LLM Homogenisation — Why Your LLM Makes You Average · Observations

ChatGPT makes you average. Not because it's bad — but because it does exactly what it was built to do.

Harvard researchers just measured what many suspect. They asked GPT-5.1 an open-ended question — 1,000 times. The model delivered exactly 19 different ideas. Nineteen. While a different querying method extracted over 1,300 from the same model.

This is not a bug. It's a side effect of optimisation.

Modern language models are tuned for precision — the most probable next word wins. For facts, that's brilliant. For strategy, product development, or positioning, it's a problem — because "statistically probable" means: conventional. Mainstream. Exactly what your competitor gets too.

And it's getting worse, not better: the more powerful a model scores on benchmarks, the narrower its output becomes on open-ended questions. In the tests, the latest models were more homogeneous than their predecessors. More compute, less originality.

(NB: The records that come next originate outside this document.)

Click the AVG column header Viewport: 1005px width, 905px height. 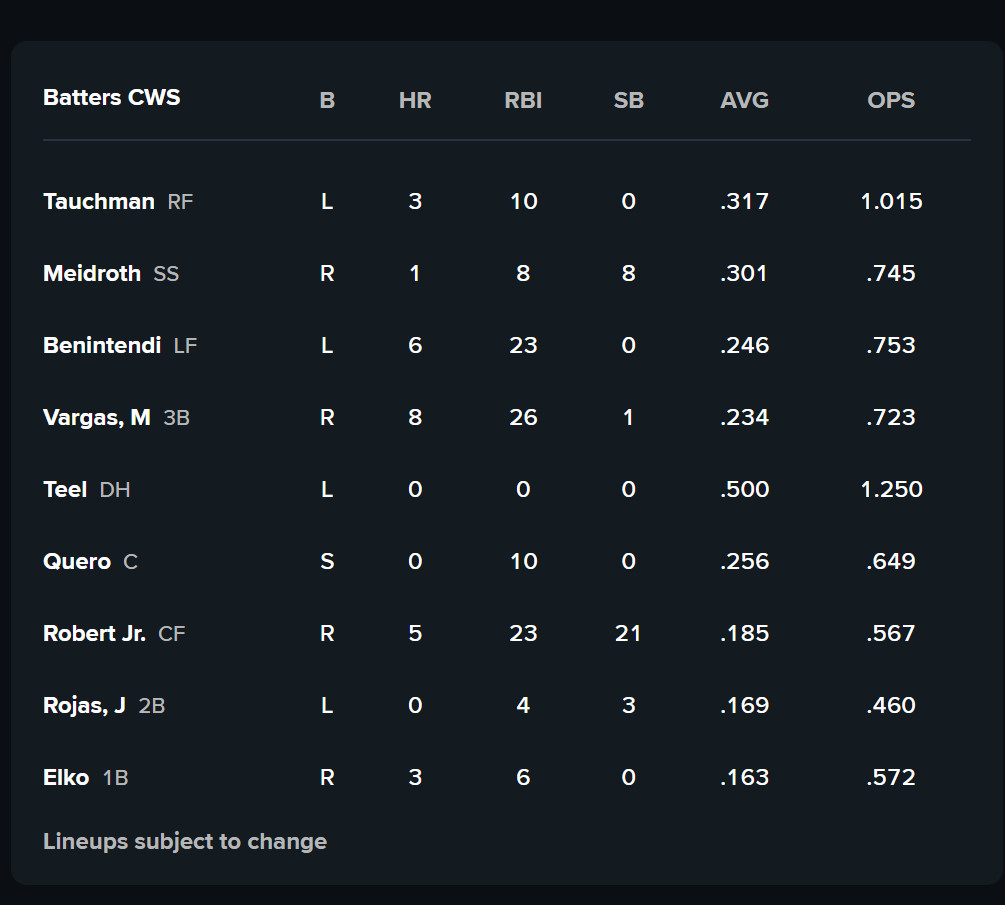tap(744, 100)
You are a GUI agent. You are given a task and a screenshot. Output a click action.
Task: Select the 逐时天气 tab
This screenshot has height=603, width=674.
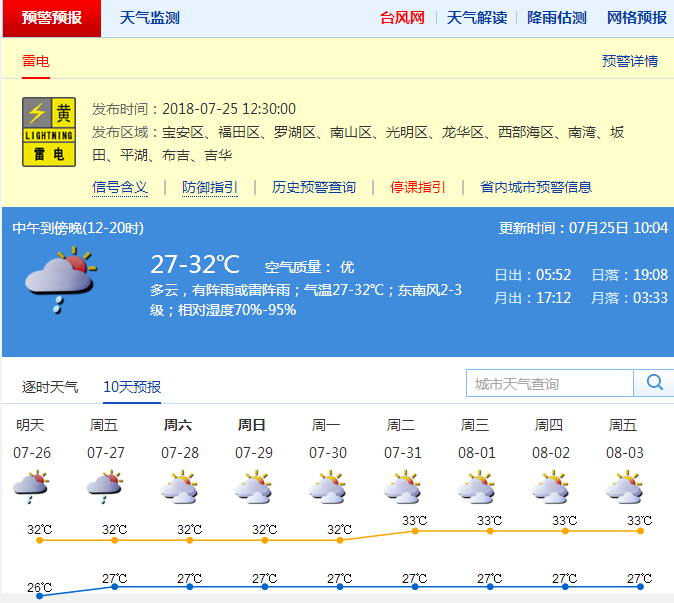50,386
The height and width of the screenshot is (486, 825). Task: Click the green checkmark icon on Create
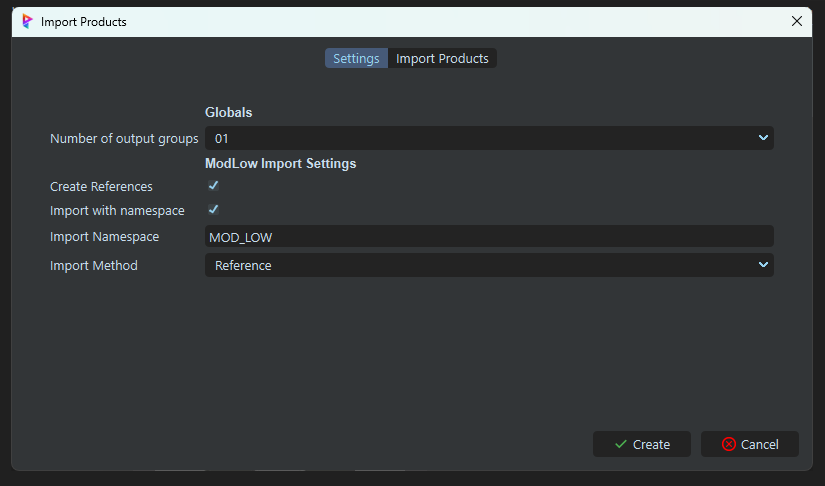tap(621, 444)
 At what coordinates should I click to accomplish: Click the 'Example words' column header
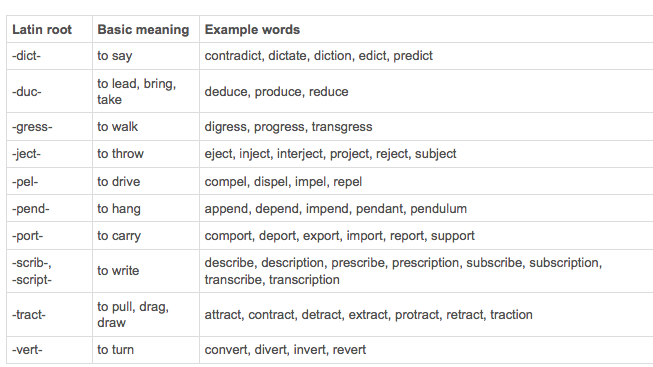pos(426,29)
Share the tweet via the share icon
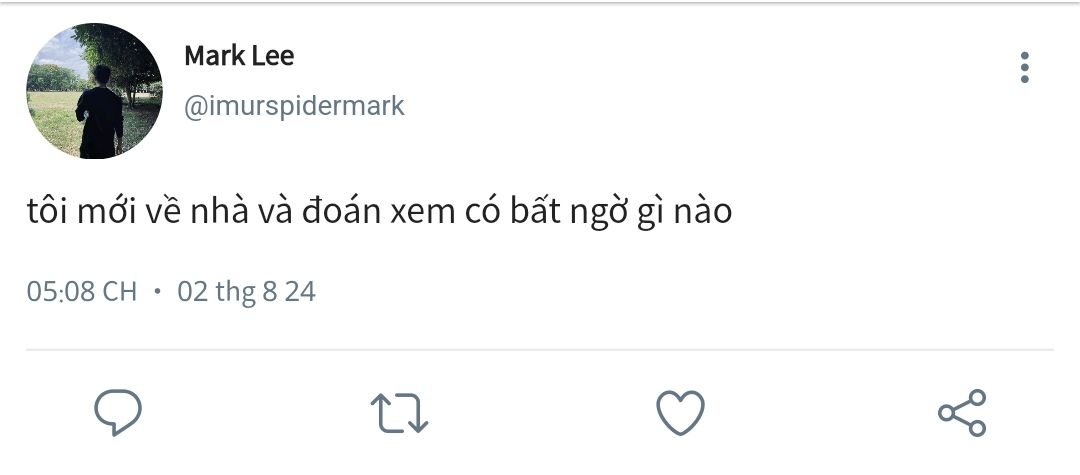 (962, 412)
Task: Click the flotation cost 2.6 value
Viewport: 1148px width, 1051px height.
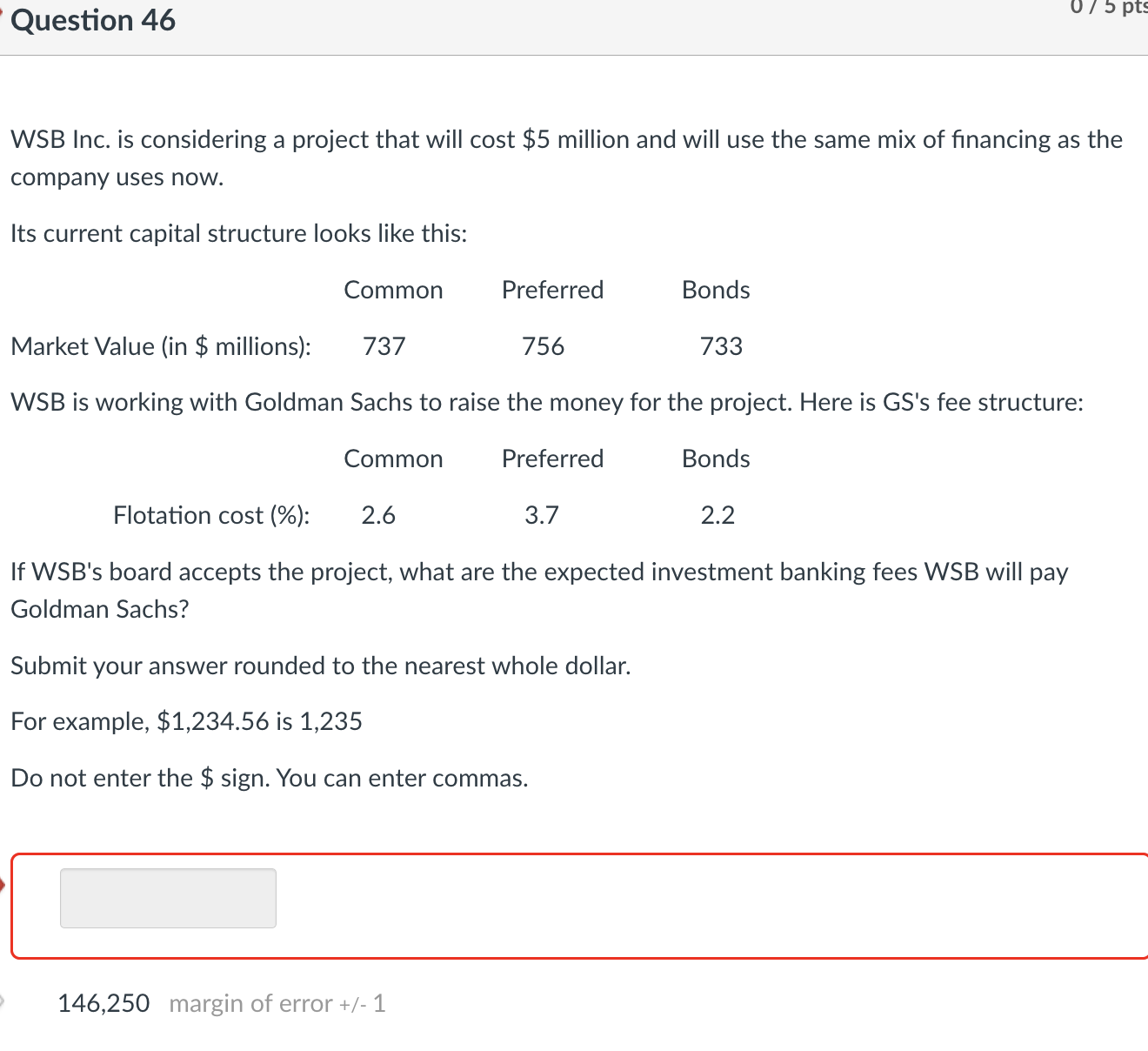Action: point(378,515)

The Harvard study also shows a way out. With a modified querying method, instead of 19 you suddenly get 1,307 different results. At comparable relevance. But a completely different search space.

What does this mean in practice?

→ Anyone using language models for ideation should be aware: the first five suggestions are the most conventional — not the best. → Use different models in parallel. Claude, GPT, Gemini, an open-source model — they have different blind spots. → Deliberately shift the entry point. Don't ask the same question five times — ask from the perspective of a completely unrelated field. Instead of "How do we improve our onboarding?" ask: "What would a game designer criticise about our onboarding?" Every perspective shift forces the model into a different part of its knowledge space. → Never treat AI output as the result — treat it as the starting point. The interesting ideas lie beyond the top 5.

The problem is not the technology. The problem is that most people treat it like an oracle instead of a tool.